The Trouble With Boys
In a recent New York Times column, Thomas Edsall described the alarming ways in which boys are losing “the ability to feel good about themselves.” As is Edsall’s wont, he produces mountains of evidence to illustrate the problem. Most of his references are to arcane sociological research and quotes from economists. Central to his thesis is this excerpt:
A decade ago, Marianne Bertrand and Jessica Pan, economists at the University of Chicago and the National University of Singapore, concluded in their paper “The Trouble With Boys: Social Influences and the Gender Gap in Disruptive Behavior”
Family structure is an important correlate of boys’ behavioral deficit. Boys that are raised outside of a traditional family (with two biological parents present) fare especially poorly. For example, the gender gap in externalizing problems when the children are in fifth grade is nearly twice as large for children raised by single mothers compared to children raised in traditional families. By eighth grade, the gender gap in school suspension is close to 25 percentage points among children raised by single mothers, while only 10 percentage points among children in intact families. Boys raised by teenage mothers also appear to be much more likely to act out.
Additional evidence is offered to purportedly prove the ineffectiveness of single parent families and the permanent disadvantages such parenting confers on boys. Edsall’s thesis is both offensive and wrong. Like many who cite research and statistics, he conflates association and, perhaps, correlation with cause.
It is inarguably true that a subset of boys, particularly boys of color, experience discipline problems in school. Bertrand and Pan attribute this as follows: “Family structure is an important correlate of boys’ behavioral deficit. Boys that are raised outside of a traditional family (with two biological parents present) fare especially poorly.”
Boys don’t have “behavioral deficits.” Schools and society more broadly have deficits that disproportionately harm boys, again particularly boys of color.
Edsall ignores the fine book "The Trouble With Boys," by Peg Tyre. Ironically, he and the researchers "borrowed" the phrase without attribution.
As a long time educator, I share Tyre's view that a significant reason for boys' disadvantaged position is that schools are designed in a fashion more suited for girls.
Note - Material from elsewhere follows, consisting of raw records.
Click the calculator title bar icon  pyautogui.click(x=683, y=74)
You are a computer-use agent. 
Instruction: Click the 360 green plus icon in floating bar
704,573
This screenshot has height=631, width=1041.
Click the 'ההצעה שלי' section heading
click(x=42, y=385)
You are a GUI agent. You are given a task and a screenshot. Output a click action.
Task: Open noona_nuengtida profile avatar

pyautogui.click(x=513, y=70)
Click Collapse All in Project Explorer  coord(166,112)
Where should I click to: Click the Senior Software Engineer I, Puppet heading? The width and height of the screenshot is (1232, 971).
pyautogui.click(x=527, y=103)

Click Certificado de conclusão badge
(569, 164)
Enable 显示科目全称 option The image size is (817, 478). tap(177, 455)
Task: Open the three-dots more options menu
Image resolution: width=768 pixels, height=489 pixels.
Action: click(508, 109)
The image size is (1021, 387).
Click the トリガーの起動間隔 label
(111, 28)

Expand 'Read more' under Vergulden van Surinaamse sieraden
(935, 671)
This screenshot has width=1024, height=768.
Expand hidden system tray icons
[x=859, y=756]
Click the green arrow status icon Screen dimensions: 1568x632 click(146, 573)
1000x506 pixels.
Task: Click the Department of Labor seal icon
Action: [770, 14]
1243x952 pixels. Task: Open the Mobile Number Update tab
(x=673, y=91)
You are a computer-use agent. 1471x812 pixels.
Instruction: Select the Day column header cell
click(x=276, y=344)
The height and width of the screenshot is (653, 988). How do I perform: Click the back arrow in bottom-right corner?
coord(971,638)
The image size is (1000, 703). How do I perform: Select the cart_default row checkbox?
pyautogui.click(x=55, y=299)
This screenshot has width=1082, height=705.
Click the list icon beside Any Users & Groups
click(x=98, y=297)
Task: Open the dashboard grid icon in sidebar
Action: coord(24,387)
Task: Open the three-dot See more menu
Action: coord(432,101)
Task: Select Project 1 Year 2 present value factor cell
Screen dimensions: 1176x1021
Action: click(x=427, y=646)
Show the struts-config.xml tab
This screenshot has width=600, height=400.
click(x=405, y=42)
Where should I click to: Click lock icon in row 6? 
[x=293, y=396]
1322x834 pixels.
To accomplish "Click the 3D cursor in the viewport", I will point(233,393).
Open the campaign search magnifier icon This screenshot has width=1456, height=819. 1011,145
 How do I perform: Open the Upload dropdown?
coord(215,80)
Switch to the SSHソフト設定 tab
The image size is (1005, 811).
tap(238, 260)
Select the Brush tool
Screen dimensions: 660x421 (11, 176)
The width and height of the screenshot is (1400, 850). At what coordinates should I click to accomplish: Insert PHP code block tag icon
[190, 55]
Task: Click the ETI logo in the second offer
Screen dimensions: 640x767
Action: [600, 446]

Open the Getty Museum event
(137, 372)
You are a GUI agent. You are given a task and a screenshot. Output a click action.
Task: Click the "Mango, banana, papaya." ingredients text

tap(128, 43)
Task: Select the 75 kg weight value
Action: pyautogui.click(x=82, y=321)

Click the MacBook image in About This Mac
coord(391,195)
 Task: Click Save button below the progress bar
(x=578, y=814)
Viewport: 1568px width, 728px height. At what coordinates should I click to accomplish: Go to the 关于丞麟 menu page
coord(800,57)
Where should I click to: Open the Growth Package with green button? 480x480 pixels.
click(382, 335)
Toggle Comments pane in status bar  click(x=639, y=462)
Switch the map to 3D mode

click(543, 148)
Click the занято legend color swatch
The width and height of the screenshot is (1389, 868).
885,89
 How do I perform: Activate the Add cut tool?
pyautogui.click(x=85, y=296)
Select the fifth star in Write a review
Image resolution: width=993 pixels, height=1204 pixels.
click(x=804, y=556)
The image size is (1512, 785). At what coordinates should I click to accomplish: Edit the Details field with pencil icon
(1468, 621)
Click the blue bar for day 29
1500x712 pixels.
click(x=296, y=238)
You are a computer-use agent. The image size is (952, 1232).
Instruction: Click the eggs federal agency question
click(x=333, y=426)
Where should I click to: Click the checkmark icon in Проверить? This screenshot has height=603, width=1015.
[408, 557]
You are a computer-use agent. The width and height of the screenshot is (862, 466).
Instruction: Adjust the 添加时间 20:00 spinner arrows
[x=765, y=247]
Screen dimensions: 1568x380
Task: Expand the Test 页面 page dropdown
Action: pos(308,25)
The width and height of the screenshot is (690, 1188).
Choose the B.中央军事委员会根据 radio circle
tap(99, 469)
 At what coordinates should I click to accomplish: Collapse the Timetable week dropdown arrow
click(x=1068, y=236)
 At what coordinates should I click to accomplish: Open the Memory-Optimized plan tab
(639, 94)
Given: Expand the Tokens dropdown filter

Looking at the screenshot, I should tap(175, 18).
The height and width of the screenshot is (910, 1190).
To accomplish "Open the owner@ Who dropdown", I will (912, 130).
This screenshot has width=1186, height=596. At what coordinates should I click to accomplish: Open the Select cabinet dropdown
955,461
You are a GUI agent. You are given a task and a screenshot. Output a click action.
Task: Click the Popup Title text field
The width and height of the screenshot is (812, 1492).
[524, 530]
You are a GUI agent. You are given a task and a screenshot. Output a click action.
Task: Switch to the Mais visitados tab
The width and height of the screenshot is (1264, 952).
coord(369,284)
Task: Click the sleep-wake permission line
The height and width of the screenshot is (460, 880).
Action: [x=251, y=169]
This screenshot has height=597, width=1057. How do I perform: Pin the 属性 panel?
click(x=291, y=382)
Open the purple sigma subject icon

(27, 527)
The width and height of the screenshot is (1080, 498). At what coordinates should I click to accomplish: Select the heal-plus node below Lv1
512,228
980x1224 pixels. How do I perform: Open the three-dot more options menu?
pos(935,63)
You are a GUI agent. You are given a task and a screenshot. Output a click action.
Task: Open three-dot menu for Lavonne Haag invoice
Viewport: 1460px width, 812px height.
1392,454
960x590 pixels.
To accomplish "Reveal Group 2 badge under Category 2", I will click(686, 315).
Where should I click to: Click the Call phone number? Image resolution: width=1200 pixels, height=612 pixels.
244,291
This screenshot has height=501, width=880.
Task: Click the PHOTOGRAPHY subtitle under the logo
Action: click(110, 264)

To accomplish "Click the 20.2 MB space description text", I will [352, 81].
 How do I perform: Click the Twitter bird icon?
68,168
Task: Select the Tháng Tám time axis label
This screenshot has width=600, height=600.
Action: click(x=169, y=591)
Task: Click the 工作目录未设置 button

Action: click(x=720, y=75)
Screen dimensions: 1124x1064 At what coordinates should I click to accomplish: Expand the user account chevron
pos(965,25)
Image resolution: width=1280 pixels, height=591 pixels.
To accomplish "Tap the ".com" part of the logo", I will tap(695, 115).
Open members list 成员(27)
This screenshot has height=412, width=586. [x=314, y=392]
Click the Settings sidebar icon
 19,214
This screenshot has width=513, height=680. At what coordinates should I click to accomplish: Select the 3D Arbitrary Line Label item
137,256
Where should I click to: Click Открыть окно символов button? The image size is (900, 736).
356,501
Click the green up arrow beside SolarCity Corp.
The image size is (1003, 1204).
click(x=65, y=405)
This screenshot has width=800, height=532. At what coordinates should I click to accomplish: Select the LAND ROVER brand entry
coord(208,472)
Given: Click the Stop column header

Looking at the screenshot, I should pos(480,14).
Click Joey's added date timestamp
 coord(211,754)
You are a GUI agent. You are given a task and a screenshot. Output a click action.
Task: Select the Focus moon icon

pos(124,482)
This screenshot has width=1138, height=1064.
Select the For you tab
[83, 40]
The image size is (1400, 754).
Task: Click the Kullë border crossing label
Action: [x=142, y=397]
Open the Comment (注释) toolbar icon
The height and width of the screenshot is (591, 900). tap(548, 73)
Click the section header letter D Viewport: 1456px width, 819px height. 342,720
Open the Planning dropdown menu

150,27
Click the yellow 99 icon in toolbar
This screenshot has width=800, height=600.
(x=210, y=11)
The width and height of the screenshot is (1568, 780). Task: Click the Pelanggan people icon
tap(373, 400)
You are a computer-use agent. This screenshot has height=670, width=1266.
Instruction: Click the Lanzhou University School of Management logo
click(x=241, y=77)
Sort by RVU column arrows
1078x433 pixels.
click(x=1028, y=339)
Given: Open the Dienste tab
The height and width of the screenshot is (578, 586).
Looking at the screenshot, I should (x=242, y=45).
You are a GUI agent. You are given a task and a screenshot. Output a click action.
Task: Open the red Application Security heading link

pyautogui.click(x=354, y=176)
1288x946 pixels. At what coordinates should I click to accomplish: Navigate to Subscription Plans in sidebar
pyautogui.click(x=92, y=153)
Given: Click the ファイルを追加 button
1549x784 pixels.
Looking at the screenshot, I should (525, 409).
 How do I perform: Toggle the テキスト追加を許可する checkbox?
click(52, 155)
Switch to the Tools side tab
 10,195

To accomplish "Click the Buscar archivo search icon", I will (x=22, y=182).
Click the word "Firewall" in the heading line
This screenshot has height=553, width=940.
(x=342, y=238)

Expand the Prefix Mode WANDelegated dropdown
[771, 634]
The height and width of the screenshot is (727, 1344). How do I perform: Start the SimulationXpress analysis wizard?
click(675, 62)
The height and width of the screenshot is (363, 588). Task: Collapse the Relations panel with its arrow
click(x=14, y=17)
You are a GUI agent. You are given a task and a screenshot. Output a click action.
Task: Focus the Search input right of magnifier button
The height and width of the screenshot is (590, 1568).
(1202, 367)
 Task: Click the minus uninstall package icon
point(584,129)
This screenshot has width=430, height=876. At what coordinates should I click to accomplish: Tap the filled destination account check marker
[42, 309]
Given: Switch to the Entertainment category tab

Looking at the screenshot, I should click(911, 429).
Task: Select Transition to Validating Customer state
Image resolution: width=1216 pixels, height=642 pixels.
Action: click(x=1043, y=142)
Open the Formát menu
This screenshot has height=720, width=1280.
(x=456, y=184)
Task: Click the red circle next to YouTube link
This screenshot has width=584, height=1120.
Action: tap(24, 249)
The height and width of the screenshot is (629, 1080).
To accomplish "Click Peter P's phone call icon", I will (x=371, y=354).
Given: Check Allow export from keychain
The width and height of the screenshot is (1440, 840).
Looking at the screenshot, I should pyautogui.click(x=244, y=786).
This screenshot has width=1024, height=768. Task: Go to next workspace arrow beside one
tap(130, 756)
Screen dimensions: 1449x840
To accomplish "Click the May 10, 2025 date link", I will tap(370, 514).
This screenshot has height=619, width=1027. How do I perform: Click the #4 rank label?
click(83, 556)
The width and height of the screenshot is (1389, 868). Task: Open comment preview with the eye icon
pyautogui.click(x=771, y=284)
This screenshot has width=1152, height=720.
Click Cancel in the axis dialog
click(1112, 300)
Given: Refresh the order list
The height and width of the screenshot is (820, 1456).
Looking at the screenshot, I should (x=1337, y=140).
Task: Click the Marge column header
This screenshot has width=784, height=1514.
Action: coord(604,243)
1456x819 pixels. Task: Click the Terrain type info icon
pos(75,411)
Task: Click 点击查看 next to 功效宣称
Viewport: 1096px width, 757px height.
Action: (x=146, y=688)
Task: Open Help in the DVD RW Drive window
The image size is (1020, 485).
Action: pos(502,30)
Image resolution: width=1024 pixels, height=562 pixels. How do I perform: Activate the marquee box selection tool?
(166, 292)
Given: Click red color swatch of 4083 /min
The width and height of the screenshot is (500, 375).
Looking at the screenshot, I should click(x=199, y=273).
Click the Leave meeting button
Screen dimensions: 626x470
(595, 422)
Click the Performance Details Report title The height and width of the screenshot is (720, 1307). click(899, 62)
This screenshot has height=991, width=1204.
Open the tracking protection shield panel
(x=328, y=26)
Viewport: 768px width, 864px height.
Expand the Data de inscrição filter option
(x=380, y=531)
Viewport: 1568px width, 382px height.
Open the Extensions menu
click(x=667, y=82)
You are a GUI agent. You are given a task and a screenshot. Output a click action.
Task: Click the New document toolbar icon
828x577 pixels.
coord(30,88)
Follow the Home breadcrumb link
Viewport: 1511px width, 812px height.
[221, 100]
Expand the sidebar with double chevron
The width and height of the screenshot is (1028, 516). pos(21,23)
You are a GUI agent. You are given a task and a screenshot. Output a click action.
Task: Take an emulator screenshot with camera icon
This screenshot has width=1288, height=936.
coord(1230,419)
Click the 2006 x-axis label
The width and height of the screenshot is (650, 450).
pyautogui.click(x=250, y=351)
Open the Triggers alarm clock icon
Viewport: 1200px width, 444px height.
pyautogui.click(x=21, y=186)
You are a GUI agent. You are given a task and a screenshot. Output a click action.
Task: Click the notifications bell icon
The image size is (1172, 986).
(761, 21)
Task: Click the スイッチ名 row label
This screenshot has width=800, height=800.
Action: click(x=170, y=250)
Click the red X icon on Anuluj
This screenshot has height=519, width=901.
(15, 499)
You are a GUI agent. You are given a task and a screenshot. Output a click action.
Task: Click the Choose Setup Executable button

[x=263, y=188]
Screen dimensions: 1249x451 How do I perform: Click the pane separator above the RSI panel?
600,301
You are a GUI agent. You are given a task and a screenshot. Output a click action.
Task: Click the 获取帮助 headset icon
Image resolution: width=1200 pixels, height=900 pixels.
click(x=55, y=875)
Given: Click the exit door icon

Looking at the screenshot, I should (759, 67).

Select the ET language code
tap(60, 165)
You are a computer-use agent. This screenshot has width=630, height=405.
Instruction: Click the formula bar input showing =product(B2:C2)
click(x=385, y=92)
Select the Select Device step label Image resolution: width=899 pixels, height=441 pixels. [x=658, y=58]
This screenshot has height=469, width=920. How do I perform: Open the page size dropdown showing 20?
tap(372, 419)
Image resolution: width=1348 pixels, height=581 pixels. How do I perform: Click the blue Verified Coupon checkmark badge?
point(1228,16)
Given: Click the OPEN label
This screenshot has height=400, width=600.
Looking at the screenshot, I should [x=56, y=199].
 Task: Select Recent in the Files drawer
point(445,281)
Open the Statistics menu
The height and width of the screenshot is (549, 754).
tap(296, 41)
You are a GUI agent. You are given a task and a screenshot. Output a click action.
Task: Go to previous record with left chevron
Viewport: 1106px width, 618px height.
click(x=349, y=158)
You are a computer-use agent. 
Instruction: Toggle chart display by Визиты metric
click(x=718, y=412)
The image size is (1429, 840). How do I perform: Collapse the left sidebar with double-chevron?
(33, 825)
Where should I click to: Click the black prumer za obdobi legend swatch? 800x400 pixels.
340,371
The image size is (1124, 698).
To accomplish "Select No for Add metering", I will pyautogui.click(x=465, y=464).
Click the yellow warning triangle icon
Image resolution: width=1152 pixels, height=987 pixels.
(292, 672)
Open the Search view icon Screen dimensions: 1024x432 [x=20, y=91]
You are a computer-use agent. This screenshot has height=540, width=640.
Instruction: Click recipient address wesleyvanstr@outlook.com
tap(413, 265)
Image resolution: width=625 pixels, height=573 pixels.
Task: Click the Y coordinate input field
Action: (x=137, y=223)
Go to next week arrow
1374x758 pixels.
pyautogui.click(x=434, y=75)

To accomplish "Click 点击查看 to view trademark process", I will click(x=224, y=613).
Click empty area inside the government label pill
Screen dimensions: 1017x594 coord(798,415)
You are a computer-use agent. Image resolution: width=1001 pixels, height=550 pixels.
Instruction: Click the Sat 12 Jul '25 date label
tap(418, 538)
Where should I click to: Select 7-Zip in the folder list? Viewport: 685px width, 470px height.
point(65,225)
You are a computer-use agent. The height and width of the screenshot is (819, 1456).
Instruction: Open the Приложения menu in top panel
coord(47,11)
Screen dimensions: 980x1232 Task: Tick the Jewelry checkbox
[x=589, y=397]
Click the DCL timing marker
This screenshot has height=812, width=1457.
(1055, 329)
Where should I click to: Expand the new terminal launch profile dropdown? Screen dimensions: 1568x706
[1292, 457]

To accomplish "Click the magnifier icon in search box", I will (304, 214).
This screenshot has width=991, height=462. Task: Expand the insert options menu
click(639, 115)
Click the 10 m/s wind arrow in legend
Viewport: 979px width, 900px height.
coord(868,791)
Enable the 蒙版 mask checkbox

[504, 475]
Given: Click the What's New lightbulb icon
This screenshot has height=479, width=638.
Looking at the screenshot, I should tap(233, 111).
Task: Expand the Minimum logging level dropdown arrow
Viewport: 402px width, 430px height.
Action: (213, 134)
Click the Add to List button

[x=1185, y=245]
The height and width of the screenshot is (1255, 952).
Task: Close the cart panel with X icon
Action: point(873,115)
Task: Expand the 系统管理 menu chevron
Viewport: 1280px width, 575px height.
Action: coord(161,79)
The immaturity and benign impulsivity exhibited by boys draws a punitive response which sets a pattern of negative reinforcement. The rigid academic and behavioral expectations in traditional schools are not good for any children, but young girls are far better at compliance and conformity. This sets other dynamics in place that are ultimately harmful to girls, but early failure and disillusionment is primarily the sad province of young boys.
The pressure of testing and inappropriately rigid age-based accountability have exacerbated the problem. While the myriad other factors Edsall cites are valid, the failure of schools to understand boys is a major factor.
Most schools are not designed well for any children, but boys suffer most, including at the hands of teachers who don't understand them or like them very much.
The most serious flaw in his analysis is the neglect to account for the corrosive effects of poverty and race. The assertion (family values nonsense) that two biological parents are a superior milieu is a needless slap in the face to single parents, primarily women. I’d like Edsall and his academic friends to walk a mile or two in their worn down shoes.
The median income for families led by a single mother in 2019 was about $48,098, well below the $102,308 median for married couples. Out of more than 10 million low-income working families with children, 39% were headed by single working mothers or about 4.1 million. Single Black mothers have a poverty rate of 45-50%, depending on the source. Let’s look at single mother parenting after our stingy nation provides adequate day care, gender wage equity and generous leave to respond to children’s needs.
It is little wonder that boys, particularly boys of color raised by single mothers, have more stress, less nutrition, environmental hazards and all the other broad effects of poverty. They are profiled in their communities and subjected to all the well-documented impacts of systemic and pervasive racism. They are quite likely to have the emotional burden of a father or other family member who is incarcerated. But sit up straight and listen in class!!!
The tragic response to these boys is to add physical and emotional insult to injury. Rather than responding with compassion and generosity, our schools respond with “no excuses” regimens that further assault the hearts and souls of these boys. Suspension and expulsion rates are nearly five times higher for boys of color.
Articles like Edsall’s do a profound disservice by failing to properly identify the real issue.
Boys of single mothers are subject to more disciplinary responses because we have neglected to provide the mothers and boys with adequate support.
Then we send them to schools that punish them for their natural and understandable behavior. To invoke the column’s title, how are they “supposed to feel good about themselves” when we don’t feel good about them?